Utopia Parkway in Review
Published: Thursday, September 27, 2012
Updated: Thursday, September 27, 2012 15:09
Utopia Parkway, directed and performed by two of Smith College’s own assistant professors of dance, Chris Aiken and Angie Hauser, captures the creative process of artist Joseph Cornell (1906-1972) through improvisational dance, lighting and sound techniques.
Cornell, a collector of objects according to biographer and author of Utopia Parkway Deborah Solomon, “attached a sensuality to inanimate objects” that he found in shop windows while passing through New York City streets. Returning his collection of miscellaneous objects back to his abode and workshop in Flushing, New York: 3708 Utopia Parkway, Cornell would use the things he gathered to fill intricate boxes with his objects in order to spark a sense of interest and beauty. The props used by Aiken and Hauser throughout their performance resembled Cornell’s.

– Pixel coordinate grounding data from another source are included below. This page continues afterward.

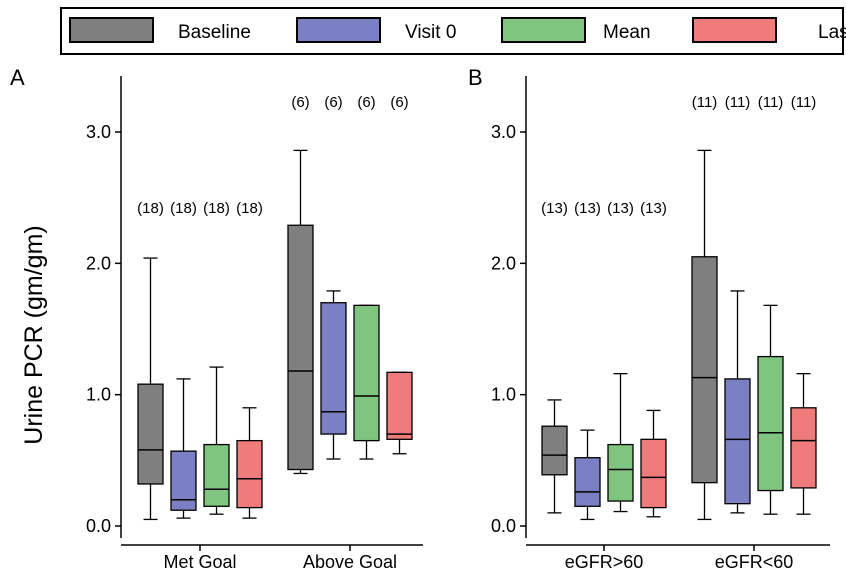  I want to click on category-label: Above Goal, so click(350, 561).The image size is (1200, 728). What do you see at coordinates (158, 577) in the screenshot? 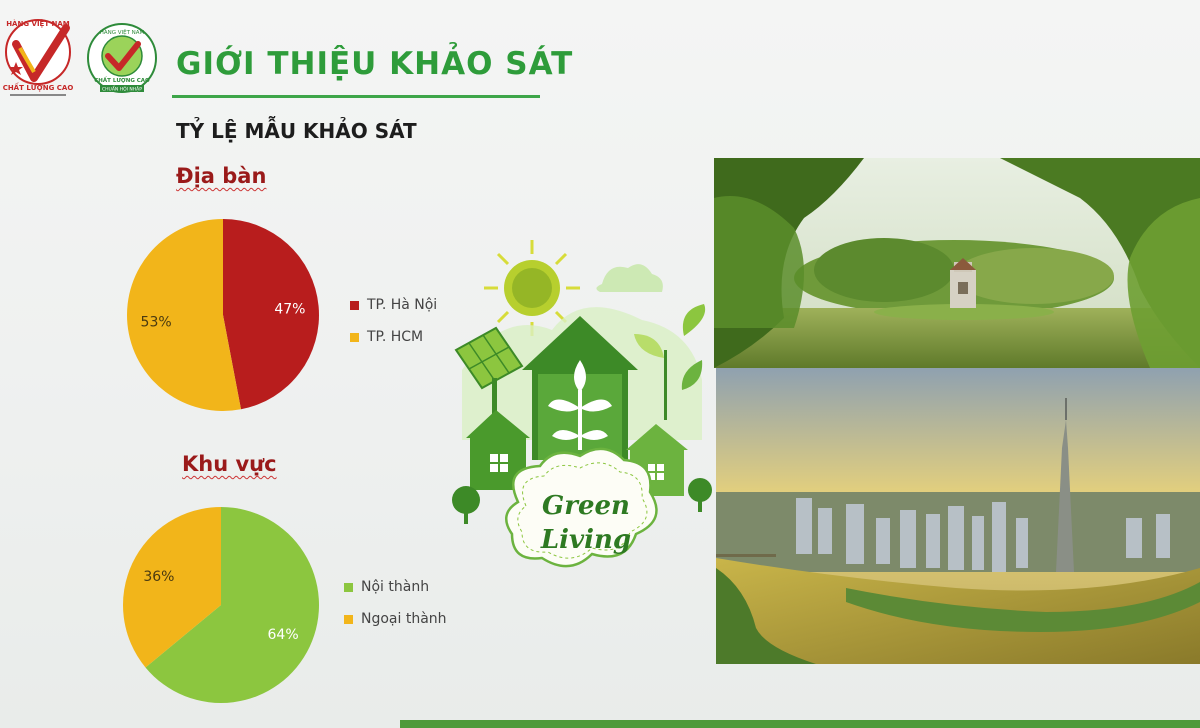
I see `slice-data-label: 36%` at bounding box center [158, 577].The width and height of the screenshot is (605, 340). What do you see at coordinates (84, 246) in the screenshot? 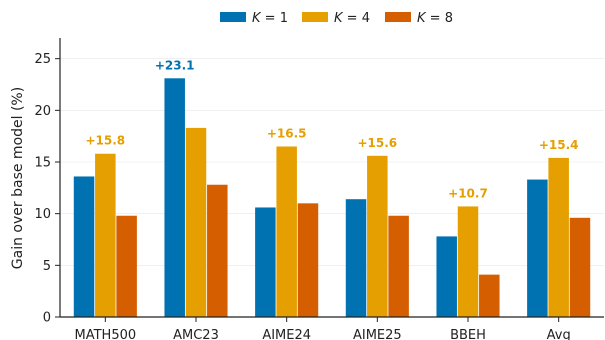
I see `bar-math500-k1` at bounding box center [84, 246].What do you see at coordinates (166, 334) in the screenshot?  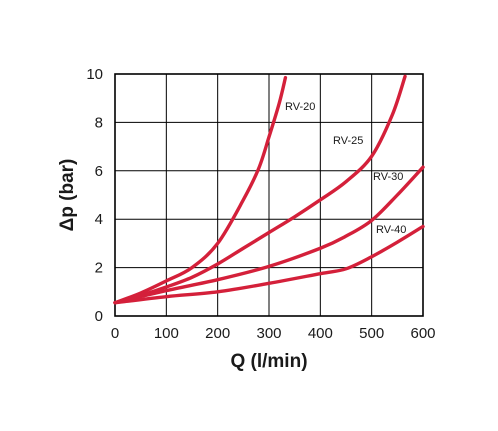 I see `x-tick-label: 100` at bounding box center [166, 334].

This concert was, in a sense, an entire collection of things similar to one of Cornell’s boxes. The set had a number of random objects that appeared strange and haphazardly placed. But when the objects were viewed together as a whole, the set exuded cohesiveness. The stage was surrounded with an array of props from doors and chairs to potted plants, wooden crates and glass orbs. The props were set in clusters around the space of the stage and were carried into the performance at various times during the dancing.
The concert embodied Cornell’s use of gathering in his creative process, collecting sound, lighting and dance onstage. Each aspect of the concert was improvised and unique to the moment the cast and crew were in. When the dancers changed the fluidity or purpose in their movements, a ripple effect occurred in the lighting and sound, and sometimes vice versa. These different aspects gathered together in harmony with each aspect of the concert consolidating the piece.
For the most part, the concert was serious and striking but a few phrases that were more lighthearted and fun drew some chuckles from the audience. These phrases involved the use of vocalization by the dancers as they remained seemingly still on the stage. One such instance was when Hauser announced to the audience, “I thought he [Aiken] was gonna go.” This was the first time the audience heard from a dancer onstage, and this simple sentence drew laughter from many in the audience, including President Carol Christ who was in attendance Thursday night.
The end of the concert was an event that left the audience quiet, stunned and wanting more. Aiken lied down on the stage, appearing weak and unable to rise from the floor. Hauser covered him with wooden crates, from head to toe, slowly crate by crate. When Hauser finished covering Aiken, she walked slowly away to sit down in a lawn chair behind him as the lights gradually faded from a tranquil yellow to a blackout. The audience sat in silence for what seemed like minutes, gaping in awe and perplexity.
“The whole show came together so fluidly…the way the dancers balanced their weight on each other, and the strength of the dancers was incredible. For those who unfortunately were not able to make it, they missed out on something amazing!” said Lizzie Anderson-Krengal ’15.